Coordinating norms of corporate social responsibility with practices of corporate


governance mirrors many of the challenges facing coordinating protection of trade and
human rights.

Such coordination is an issue of critical importance for a world of

increased globalization and interdependence. International academic and policy


discourses have made significant contributions to understanding and defining the
parameters for international trade policy and human rights policy. Challenging academic
and policy discourses that treat trade and human rights as separate and potentially
conflicting regimes, coordination of trade and human rights compliance involves building
normative and institutional foundations that encourage enforcement of international
standards in both sectors.

International trade and human rights have multiple related contexts and mutual
influences. For example, trade liberalization rules restricting government assistance to
nascent industries have potential impacts on human rights issues over labor standards in
developing economies.

As well, human rights imperatives on issues of health and

housing rights can affect multilateral efforts to entrench efficiency priorities in trade
relations. Coordination also affects the policy making context within which trade and
human rights matters are considered and decided. Linkages between trade and human
rights outcomes merit intensive research on conditions for coordinated compliance with
international trade and human rights standards. Research-driven policy proposals on
coordinated compliance with international trade and human rights standards can offer a
range of best practices for China and other economies to facilitate international
cooperation in a wide array of socio-economic and political relationships.
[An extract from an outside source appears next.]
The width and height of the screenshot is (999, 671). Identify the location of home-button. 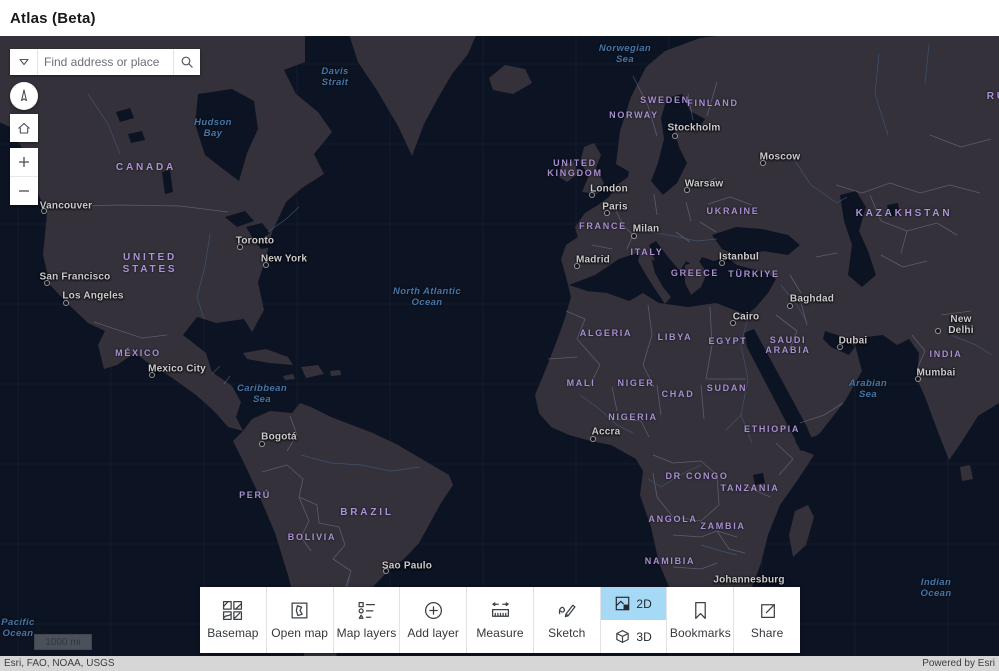
(24, 128).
It is useful therefore to forecast conditions for coordinated compliance with international


trade and human rights standards. Predictable coordination can in turn facilitate stronger
cooperation in trade and human rights relations, such that expanded trade connections can
be demonstrated to contribute to improved human rights conditions and vice versa.
Addressing the needs of coordinated trade and human rights compliance through
domestic economic and social regulation will benefit multiple sectors of Chinas
development project. Coordinated compliance also has implications for performance of

international treaty standards in areas such as security, climate change, and resource and
technology policy.

Challenges of labor relations, health care, and environmental protection are key policy
issues for the PRC government. However, the public sector measures alone will likely be
inadequate to address these problems effectively. Greater participation by the private
sector will be essential. Hence there is a great need to coordinate public sector efforts to
redress labor, health, and environmental issues with private sector initiatives.

This

provides an important opportunity for strengthening corporate social responsibility and


managing a transition from voluntary efforts to genuine compliance.

The relationship between corporate governance and corporate social responsibility echoes
many of the tensions that hamper coordination between trade and human rights policy
and practice. Corporate governance models, such as that expressed through the Company
Law of the PRC, emphasize shareholder interest and accountability of directors and
managers, but these are couched in terms of business interest return on investment,
profitability and the like. Corporate social responsibility addresses a number of themes in
relations with society at large, of which labour management, health care, and
environmental protection are key examples. While the themes of efficiency that inform
corporate responsibility paradigms and the imperatives of fairness that characterize CSR
ideals tend to operate at cross-purposes, they need not do so. One possible approach to
ensuring that corporate governance dynamics support the goals of corporate social
responsibility would be through enforcing the public interest criteria for validity of
contracts under the Contract Law of the PRC.